C'est donc pour l'Histoire et pour son peuple que Bourguiba a rédigé cette requête du 2 février 1990 adressé au Procureur Général de la République de Monastir.

En reprenant sa toge d'avocat il  a démystifié le vrai visage des usurpateurs et donné ainsi et de sa propre écriture un flagrant démenti de son incapacité mentale.

Durant de longues années nous avions lancé des appels à tous les amis étrangers proche des sphères présidentielles de différents pays, pour une vie moins liberticide du président vainement. Je ne citerai que Jean Daniel ami de Bourguiba et de la Tunisie qui avait bien voulu être notre messager auprès du Gouvernement Français. Lors de sa visite en 1991, un an après la requête, il avait transmis à Ben Ali un message réitéré de clémence en faveur de Bourguiba de la part de François Mitterand. Ses péripéties Daniel ne les  évoque pas dans son livre, " La blessure" Il décrit seulement le stratagème employé par le Président pour lui faire comprendre ses malheurs. Je cite quelques passages : " Monsieur le Président ne manquez - vous de rien ? " Il fronce le sourcil, puis finit par dire que non. Changeant de sujet  il interroge Jean Daniel au sujet d'une lettre qu'il lui aurai écrite ( jamais reçue). " Les noms des rues de Paris dit-il m'ont toujours enchanté ainsi la rue de l'Estrapade. Allez-y et pensez à moi", Estrapade signifiant supplice....
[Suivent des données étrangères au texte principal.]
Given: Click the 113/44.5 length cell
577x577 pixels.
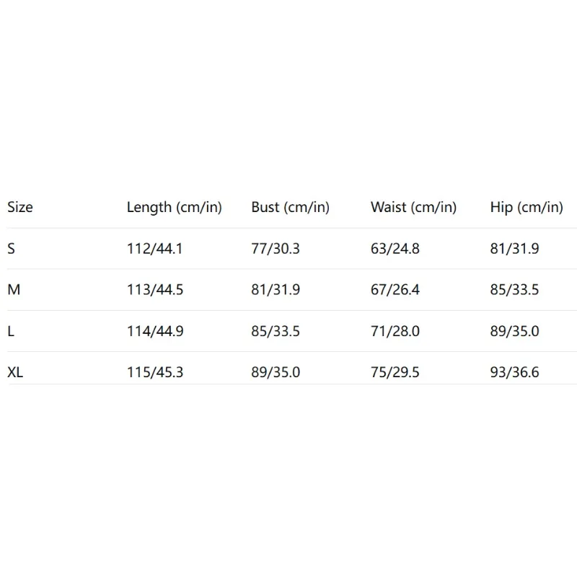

Tel était le Président déchu de ses droits pour sénilité à la suite d'un coup d'Etat caduc au sujet duquel nous espérons qu'un aréopage d'avocats d'élite saura rendre promptement son avis juridique.

Au sein des plus grandes nations au monde les héros demeurent sur leur piédestal pour l’éternité : en Turquie, jusqu’à ce jour le portrait d’Ataturk domine dans les lieux présidentiels les administrations et au coin de chaque rue.

Alors qu’en Tunisie certains grincheux ou mal intentionnés s’efforcent depuis deux décennies de recouvrir l’œuvre de Bourguiba de la poussière de l’oubli – espérant, quelle dérision – l’ôter de nos mémoires ! 
Ainsi la France des Droits de l’Homme et de la Fraternité a réservé sur son sol une place de choix à celui qui l’a combattu sans haine et sans jamais désespérer des valeurs universelles qui lui sont inhérentes.

Ainsi, notre Président bien-aimé dont le buste altier domine l’esplanade éponyme de calme et de verdure est dorénavant bercé par les murmures de la Seine éternelle. Il dialogue aujourd’hui avec tous les grands penseurs qui ont imprégné sa jeunesse estudiantine, en un tissage des deux cultures, où la générosité de l’Islam s’allie à la vertu hugolienne et à la fière démesure d’Al Moutanabi.

Ô vous qui passez, peuple de France et d’ailleurs, réservez une pensée à cet immense humaniste, à ce génie politique dont les échos perdurent dans le monde. Un réformateur courageux, représentant d’un petit pays auquel était réservé un accueil international digne des plus grands. Un patriote, portant en lui, dans chaque fibre de son être, sa patrie et son peuple, acceptant les aléas de la prison et de l’exil tout en restant fidèle aux valeurs sacrées de l’amour de son prochain.

Il est la Tunisie d’hier et de demain, l’homme aux principes immuables de justice et d’égalité, et de tolérance : une main tendue à tous mais intransigeant à jamais quant à son indépendance.

Il ne se trouve ni à Monastir ni à Paris, Bourguiba est en nous pour toujours.

En cet anniversaire de tristesse, nous renouvelons notre serment d’être à la hauteur du sacrifice de nos martyrs, de la grandeur de notre nation et de la confiance illimitée qu’il a mise en nous en offrant au peuple tunisien un pays moderne, à la générosité légendaire, et à la fierté incommensurable d’être tunisien.
Que Dieu te bénisse Bourguiba le Grand.